If nothing else, following the pair of them would be hugely entertaining and, while Gray had never been a letter writer, because he didn’t really have a soul to write one to any more, he fully intended to fire off a brace of letters to his friends and comrades Warriner, Leatham, Flint and even Hadleigh, regaling them with the unheard-of, miraculous phenomenon as soon as it was over. Lord Fennimore was nervous because he was courting! He couldn’t resist a little dig to test the theory.
‘You are not wearing that coat, are you?’
‘What’s wrong with it?’
‘Black? Perhaps a little staid for a vivacious woman like Lady Crudgington? If you’re intent on wooing her—only for King and country, of course—it sends out the wrong message. Black is for funerals and formal dinners, not invigorating gallops across the dewy, dawn-kissed fields...’ Biting the inside of his cheek, he enjoyed watching the old man stare down at his attire and dither.
‘Yes...you might be right. What should I wear? The green?’
‘Green will complement your eyes.’ Eyes that instantly narrowed at the sight of his uncontrollably twitching lips.
‘Get your fun elsewhere, Gray! This is business. Pure and simple. If the lady has an interest in me, I’d be a fool not to take advantage! She is detached enough from Gislingham not to offend him and close enough to be useful.
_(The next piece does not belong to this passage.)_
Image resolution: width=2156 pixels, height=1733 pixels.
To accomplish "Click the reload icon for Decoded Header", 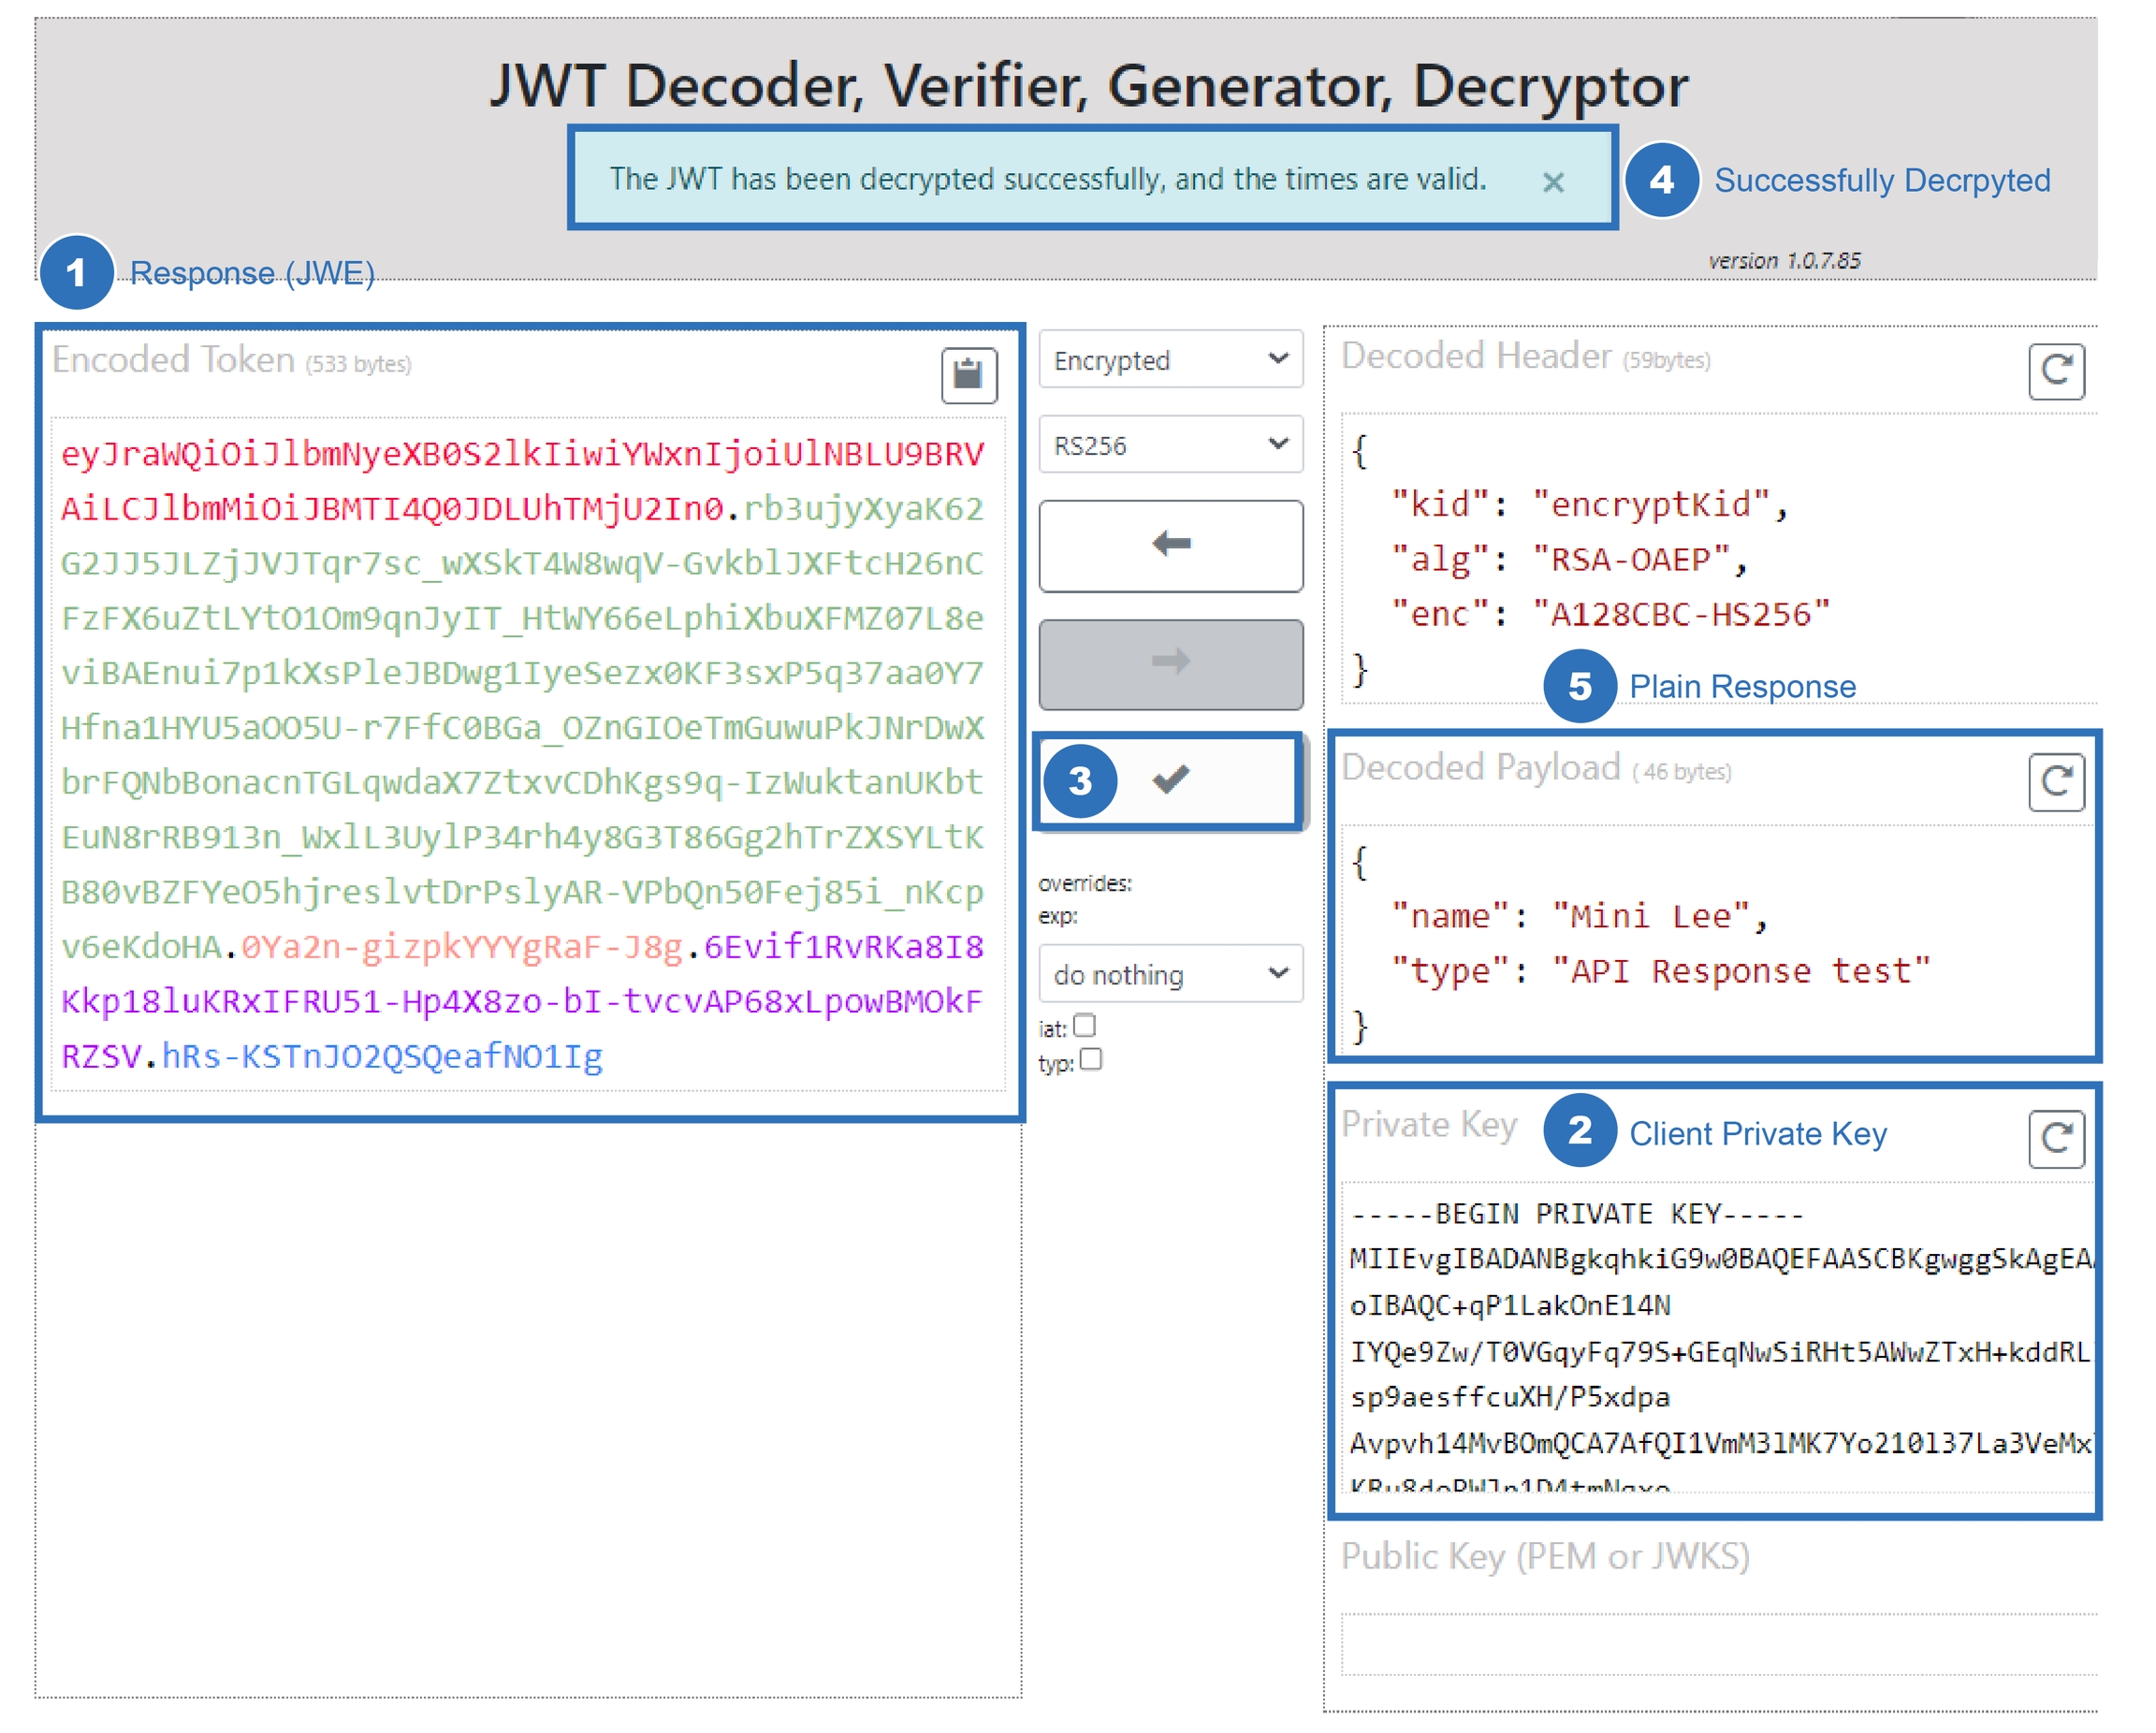I will (x=2055, y=371).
That is exactly what being a good spy is all about, rather than alienating the villain’s closest living relative with your crass and improper and unwelcome seductions. Choose your opportunities wisely! Something I despair of you ever learning. Go sort out the horses! She will be here promptly at seven!’ He stomped off indignantly, but came back to the stable with a face like thunder, wearing the green coat and smelling uncharacteristically of expensive cologne.